Enfin, après le bombardement de certains sites chimiques en Syrie, la Russie pourrait nous refuser la location de ses avions très gros porteurs AN 124. Mais alors qui peut, en dehors des États-Unis, proposer à la France une alternative aux avions russes ? En effet, la douzaine d’A 400 M livrés à ce jour a une faible disponibilité qui constitue une préoccupation du chef d’état-major de l’armée de l’Air, et ce nouvel appareil n’a pas encore atteint sa pleine maturité opérationnelle. Enfin, ses capacités de transport (25 t sur 4 500 km), sont certes le double de celles du Transall, mais elles n’en font pas pour autant un avion très gros porteur de la classe des AN 124 russes ou ukrainiens (120 t sur 4 800 km) ou C5 Galaxy américains (plus de 100 t sur 5 500 km).
Les Britanniques, souvent décriés, nous ont déjà fourni un appui logistique : des ravitailleurs MRTT et des C17 d’origine américaine (75 t sur 4 500 km) dont ils disposent en plusieurs exemplaires depuis des années. Ils déploient aujourd’hui des hélicoptères de transport lourd dont nos armées ne disposent pas !
Une souveraineté à retrouver
Dans ces conditions, comment imaginer que notre pays, qui n’a pas les capacités militaires nationales suffisantes pour assurer les missions dans lesquelles les gouvernements successifs l’ont engagé, ne doive pas donner des contreparties à ce soutien extérieur ?
Cette dépendance a été illustrée récemment par le refus des États-Unis d’accorder à la France le droit d’exporter à l’Égypte les missiles air-sol Scalp au prétexte qu’ils comprenaient des microprocesseurs fabriqués par l’industrie américaine, retardant ainsi l’exportation d’une douzaine de Rafale.

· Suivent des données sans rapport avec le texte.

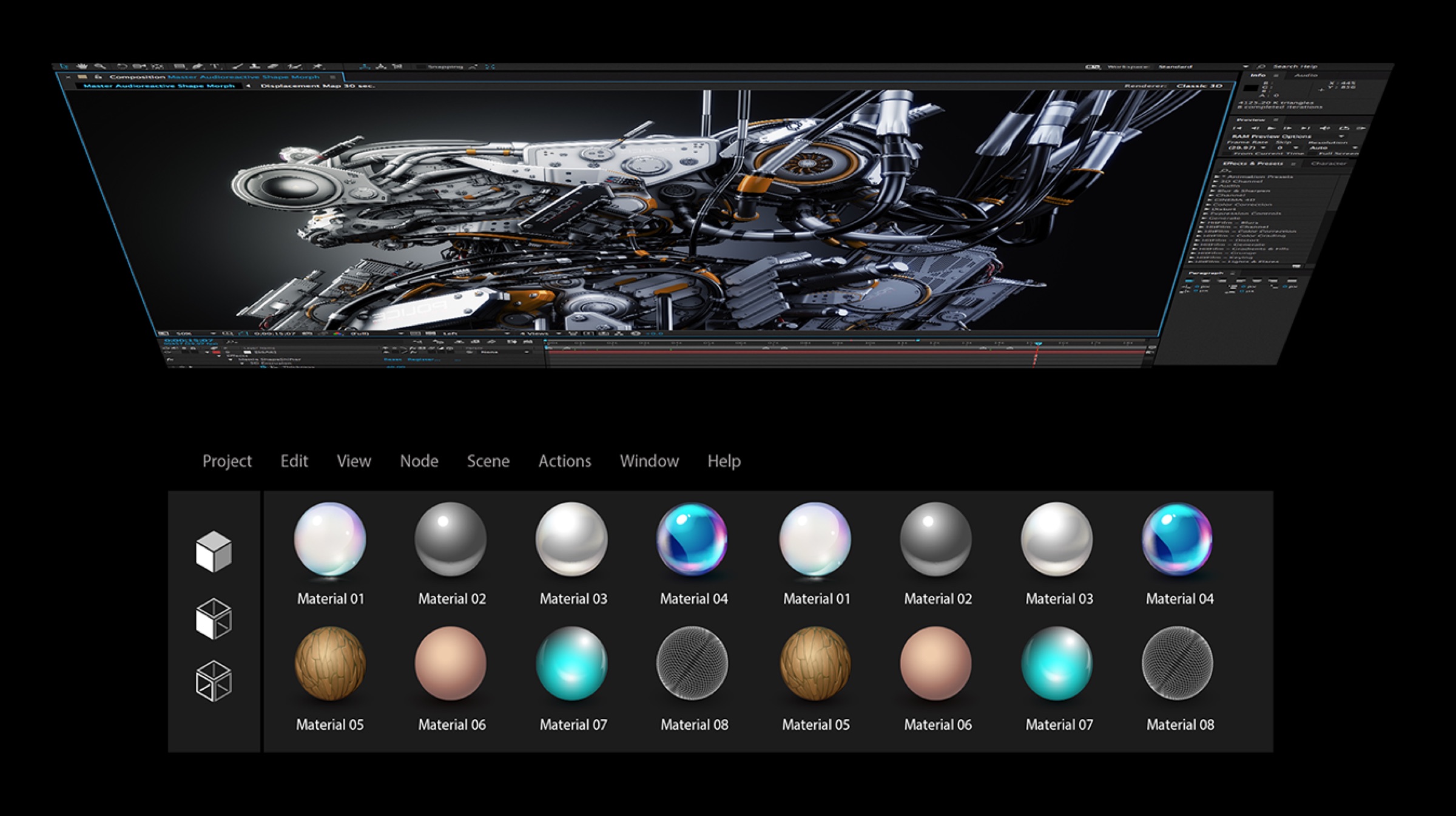The image size is (1456, 816).
Task: Click the timeline current-time indicator marker
Action: pos(1038,344)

Alors que le projet de LPM 2019-2025 prévoit de remonter l’effort de Défense de 1,5% en 2017 à 2% du PIB (hors pensions) en 2025, il est indispensable que les engagements budgétaires pris soient respectés, tant pour l’année de transition 2018 que pour les 7 années de la LPM. Ils devraient même être accrus s’il apparaissait que le coût de la modernisation de la force nucléaire de dissuasion ralentisse la remise à niveau des forces conventionnelles dont l’engagement opérationnel n’est pas près de faiblir au vu de l’évolution des menaces rappelées dans la dernière revue stratégique.
L’ASAF continuera à alerter les parlementaires et à dénoncer à l’opinion publique, autant que nécessaire, les éventuelles dérives et les mesures qui ne permettraient pas aux armées de disposer des moyens assurant à la France l’intégralité de son autonomie stratégique.